Shortly after, Altmaier announced that the state had created a “temporary market stabilization agreement” that pledged Citizens’ $11.3 billion claims-paying ability to cover any claim left unpaid by an insurer failure. That promise, Altmaier said, should allay any concerns by the federally backed mortgage guarantors about ratings downgrades and subsequent bankruptcies.

But after Demotech affirmed A ratings by 28 Florida-based insurers since Aug. 1, just one company has applied for coverage under the temporary agreement — United Property & Casualty, downgraded from A to M (moderate) on Aug. 1.

United was the only company downgraded below A since Aug. 1. A handful of others had their ratings withdrawn, including Weston, just before the state ordered it into receivership. Ratings of two companies were withdrawn because they no longer wanted to be rated by Demotech. Troubled FedNat Insurance, which continues to restructure and downsize under state guidance, was downgraded in April from A to S (substantial). On Aug. 1, Demotech withdrew its rating altogether.

Spokespersons for the federal mortgage guarantors did not respond to questions from the Sun Sentinel on Friday asking whether they would waive their A rating requirements in response to the state’s backstop.

However, Mark Friedlander, communications director for the industry-funded Insurance Information Institute, said he learned from an “impeccable” inside source that the government-sponsored enterprises have not yet agreed to accept the state’s temporary reinsurance plan in lieu of a Demotech A rating.

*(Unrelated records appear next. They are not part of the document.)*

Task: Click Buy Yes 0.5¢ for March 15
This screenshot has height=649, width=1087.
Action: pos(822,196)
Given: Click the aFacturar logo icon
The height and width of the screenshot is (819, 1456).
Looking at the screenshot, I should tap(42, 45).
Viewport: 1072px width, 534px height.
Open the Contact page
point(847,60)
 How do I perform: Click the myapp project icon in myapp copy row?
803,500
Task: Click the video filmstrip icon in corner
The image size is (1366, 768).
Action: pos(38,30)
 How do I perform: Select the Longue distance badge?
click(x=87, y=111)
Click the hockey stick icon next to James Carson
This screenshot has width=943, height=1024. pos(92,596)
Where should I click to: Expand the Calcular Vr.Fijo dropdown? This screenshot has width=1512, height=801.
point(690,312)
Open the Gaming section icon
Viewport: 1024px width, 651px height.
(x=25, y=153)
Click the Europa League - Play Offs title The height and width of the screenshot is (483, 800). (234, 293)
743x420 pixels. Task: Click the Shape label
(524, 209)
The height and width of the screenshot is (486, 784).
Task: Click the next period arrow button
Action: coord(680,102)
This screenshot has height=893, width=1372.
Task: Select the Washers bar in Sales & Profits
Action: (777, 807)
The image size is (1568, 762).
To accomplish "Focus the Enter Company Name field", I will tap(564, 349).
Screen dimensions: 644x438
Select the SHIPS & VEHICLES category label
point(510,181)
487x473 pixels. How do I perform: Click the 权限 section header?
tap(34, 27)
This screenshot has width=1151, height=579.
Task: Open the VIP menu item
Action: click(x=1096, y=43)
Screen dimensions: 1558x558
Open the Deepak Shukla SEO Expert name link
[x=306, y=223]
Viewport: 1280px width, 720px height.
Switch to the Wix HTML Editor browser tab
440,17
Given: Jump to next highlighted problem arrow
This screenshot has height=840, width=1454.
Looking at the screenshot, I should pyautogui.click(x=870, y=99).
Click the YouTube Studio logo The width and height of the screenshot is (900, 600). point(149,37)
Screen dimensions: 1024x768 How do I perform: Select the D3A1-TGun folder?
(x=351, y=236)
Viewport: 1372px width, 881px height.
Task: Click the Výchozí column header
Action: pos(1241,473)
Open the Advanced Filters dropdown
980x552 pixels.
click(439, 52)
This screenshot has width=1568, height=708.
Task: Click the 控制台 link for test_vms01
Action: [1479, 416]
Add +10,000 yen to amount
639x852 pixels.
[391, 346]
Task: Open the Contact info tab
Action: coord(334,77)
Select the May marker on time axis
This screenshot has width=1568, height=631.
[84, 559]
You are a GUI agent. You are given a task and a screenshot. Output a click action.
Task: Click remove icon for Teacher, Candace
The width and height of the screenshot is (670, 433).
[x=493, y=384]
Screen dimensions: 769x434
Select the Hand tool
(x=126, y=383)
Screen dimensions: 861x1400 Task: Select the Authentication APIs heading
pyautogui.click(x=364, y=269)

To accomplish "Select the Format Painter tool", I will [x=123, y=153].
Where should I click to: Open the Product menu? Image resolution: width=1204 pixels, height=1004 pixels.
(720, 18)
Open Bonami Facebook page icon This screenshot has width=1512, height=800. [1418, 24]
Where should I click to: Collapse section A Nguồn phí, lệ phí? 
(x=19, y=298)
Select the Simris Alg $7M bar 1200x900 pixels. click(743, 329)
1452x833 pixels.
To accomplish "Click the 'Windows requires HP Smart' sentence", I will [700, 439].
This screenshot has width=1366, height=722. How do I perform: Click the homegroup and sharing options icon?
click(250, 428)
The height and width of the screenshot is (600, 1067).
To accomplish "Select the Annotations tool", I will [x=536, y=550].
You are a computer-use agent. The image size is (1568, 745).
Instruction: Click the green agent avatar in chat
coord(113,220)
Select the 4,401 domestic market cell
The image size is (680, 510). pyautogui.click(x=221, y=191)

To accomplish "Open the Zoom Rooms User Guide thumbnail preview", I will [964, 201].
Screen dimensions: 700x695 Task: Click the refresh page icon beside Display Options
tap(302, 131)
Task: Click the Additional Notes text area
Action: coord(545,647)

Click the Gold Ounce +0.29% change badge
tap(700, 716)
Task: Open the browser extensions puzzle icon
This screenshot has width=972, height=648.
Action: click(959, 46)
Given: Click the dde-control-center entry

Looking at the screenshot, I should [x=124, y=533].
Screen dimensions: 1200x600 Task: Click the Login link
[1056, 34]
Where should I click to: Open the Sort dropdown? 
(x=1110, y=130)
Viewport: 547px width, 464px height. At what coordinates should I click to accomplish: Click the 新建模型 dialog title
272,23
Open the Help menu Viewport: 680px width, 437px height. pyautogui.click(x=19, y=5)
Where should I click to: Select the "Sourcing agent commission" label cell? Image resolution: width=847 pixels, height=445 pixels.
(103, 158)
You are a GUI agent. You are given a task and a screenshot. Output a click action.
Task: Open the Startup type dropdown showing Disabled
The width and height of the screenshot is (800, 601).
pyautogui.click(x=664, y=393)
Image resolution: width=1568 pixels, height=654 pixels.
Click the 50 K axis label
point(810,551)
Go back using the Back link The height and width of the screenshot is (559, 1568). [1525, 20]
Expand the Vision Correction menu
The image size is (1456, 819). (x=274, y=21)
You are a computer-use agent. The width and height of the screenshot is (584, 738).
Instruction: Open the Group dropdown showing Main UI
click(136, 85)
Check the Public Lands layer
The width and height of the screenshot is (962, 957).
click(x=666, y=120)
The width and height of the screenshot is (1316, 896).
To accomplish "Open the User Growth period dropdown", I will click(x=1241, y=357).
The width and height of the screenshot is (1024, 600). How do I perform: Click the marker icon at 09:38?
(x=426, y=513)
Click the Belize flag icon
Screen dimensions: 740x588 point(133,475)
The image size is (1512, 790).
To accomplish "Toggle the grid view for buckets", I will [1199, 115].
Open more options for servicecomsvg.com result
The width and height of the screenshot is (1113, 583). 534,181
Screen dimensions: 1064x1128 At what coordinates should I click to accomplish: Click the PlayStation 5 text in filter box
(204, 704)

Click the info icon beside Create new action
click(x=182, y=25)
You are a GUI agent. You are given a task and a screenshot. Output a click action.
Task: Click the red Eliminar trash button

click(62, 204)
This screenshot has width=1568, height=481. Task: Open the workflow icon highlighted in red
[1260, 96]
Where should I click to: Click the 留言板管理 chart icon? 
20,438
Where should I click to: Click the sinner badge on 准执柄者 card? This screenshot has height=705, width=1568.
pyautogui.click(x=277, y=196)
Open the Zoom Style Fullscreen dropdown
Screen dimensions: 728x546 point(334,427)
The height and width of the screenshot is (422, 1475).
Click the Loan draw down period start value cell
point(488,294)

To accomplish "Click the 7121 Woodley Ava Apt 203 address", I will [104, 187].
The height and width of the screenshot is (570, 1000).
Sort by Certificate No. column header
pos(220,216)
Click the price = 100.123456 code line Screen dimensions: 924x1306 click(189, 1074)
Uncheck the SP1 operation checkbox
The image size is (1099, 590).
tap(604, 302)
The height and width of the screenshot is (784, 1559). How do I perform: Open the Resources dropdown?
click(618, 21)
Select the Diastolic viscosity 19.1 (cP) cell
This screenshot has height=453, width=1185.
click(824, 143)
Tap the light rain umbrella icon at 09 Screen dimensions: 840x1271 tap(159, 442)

A spokeswoman for the Florida Office of Insurance Regulation said “an acceptable reinsurance arrangement” is permitted by the mortgage guarantors in lieu of an acceptable financial stability rating.

“OIR is confident the temporary market stabilization arrangement qualifies companies for an exemption and we’ll continue to provide updates regarding the arrangement as they become available,” she said.

‘Held together by chewing gum’

Stacey Giulianti, chief legal officer of Florida Peninsula Insurance, said homeowners can be confident heading into the peak of hurricane season.

“Other than for a few, smaller companies that could not secure reinsurance coverage, the remainder of the marketplace is exceedingly strong and financially sound,” he said. Giulianti added that “this year is probably safer than any other year from an economic standpoint,” referring to the state’s market stabilization deal and the Florida Hurricane Catastrophe Fund’s $16 billion in reinsurance capacity.

While insurers’ reinsurance coverage could be enough to protect policyholders and the overall health of the market through no more than two storms, Rollins acknowledged, “Bottom line, it’s all held together by chewing gum now.”

Chip Merlin, founder and president of Merlin Law Group, which represents policyholders in lawsuits against insurers, said, “We better hope that a major hurricane does not strike Florida. If so, all bets are off regarding the ability of companies to keep their Demotech A ratings.”

Friedlander takes a dimmer view. Since a special legislative session in May limited attorneys fees and allocated an additional $2 billion in state-funded reinsurance to shaky companies, nine insurers either stopped writing new policies or announced plans to withdraw from Florida, he said in an email.

“All have pointed to the lack of decisive action by the state legislature to address the root causes of the financial crisis facing insurers: roof replacement schemes and excessive litigation,” he said.

Though Handerhan pointed to indications that reforms enacted by the legislature over the past two years have begun to improve companies’ financial performances, Friedlander countered, “There are no indications that property reform legislation passed over the past two years is having any positive impact on the market.”

“Our assessment is that the Florida residential insurance market continues to deteriorate and remains the most unstable in the U.S.,” he said.